Among changes Ward has implemented, as he outlined in a speech in May: "Last year, we introduced an electronic filing cabinet - a document repository that enables claims and premiums to be handled quickly and efficiently without the need for paper files. ... Currently a fifth of all in scope claims are being processed using the Electronic Claims File. This is a significant increase on the 5 percent at the beginning of the year."
"In addition," he added, "if you look at Accounting and Settlement, more than 80,000 premium-related transactions have been processed electronically. Once again there has been a significant increase from the beginning of the year."
He says that the company's processing 30 percent of its claims electronically now, but the the goal is to hit 100 percent by March 31. "We might have a symbolic crushing of a van, and it might become a piece of art somewhere inside or outside the building. That might be quite appropriate to do once we've reached our goals," he told the Journal.
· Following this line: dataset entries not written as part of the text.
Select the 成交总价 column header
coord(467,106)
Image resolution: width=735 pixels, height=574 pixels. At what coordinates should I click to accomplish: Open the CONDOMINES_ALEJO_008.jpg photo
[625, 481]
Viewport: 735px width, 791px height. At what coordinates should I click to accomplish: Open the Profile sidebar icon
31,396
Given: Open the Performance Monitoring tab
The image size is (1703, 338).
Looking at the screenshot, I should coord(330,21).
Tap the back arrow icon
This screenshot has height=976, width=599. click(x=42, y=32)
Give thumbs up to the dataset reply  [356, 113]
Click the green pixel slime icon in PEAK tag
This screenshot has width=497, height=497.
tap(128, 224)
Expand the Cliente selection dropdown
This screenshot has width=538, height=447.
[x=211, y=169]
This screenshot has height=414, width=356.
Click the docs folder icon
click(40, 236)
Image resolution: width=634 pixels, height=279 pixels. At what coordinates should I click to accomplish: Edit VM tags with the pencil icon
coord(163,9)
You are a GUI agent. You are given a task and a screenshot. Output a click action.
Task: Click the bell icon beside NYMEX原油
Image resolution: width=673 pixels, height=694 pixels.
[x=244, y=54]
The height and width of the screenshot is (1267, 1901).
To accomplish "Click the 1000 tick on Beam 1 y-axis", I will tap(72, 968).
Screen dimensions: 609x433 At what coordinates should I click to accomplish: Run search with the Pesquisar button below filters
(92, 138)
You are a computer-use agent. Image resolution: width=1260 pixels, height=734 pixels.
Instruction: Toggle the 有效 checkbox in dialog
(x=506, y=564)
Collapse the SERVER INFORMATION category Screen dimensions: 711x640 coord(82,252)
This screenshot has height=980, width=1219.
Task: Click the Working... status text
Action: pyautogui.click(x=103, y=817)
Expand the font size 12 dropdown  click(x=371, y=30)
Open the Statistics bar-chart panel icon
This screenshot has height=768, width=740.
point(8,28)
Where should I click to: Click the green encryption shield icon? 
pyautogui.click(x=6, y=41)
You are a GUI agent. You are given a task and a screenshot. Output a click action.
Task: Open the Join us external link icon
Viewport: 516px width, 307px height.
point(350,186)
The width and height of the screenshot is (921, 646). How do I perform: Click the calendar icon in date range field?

(Notably, crushing an otherwise useful van might not be the ideal way to celebrate an eco-friendly achievement of reducing paper waste and boosting efficiency, but that is another story.)
Keep your fax straight
There are plenty of other recent examples I can point to of organizations strolling the paperless trail. Rosen Hotels and Resorts recently announced that it adopted a fax server solution called RightFax from Captaris and integrated its Microsoft Exchange, Cisco CallManager, and Canon MFPs (multifunction peripherals). The end result: a central document management solution, used at the company's seven hotels, as well as its medical center and the insurance agency, to easily store and share documents that used to be passed around in paper format.
Among other features, the combined solution lets employees send faxes from just about any desktop app, or right from the MFPs, rather than having to deal with paper. Moreover, faxes are filed into SharePoint, where they can be accessed from within the network or remotely. Also handy: Employees on the go can receive immediate notifications when important documents are received.
Paper still plays a vital role in the business world, and no doubt will for years to come. But as more companies trade in reams of paper, stacks of pricey ink cartridges, and boxes of mailing supplies for PDFs, digital ink, e-mail, and document management systems, we'll collectively reap the benefits of a less-paper world.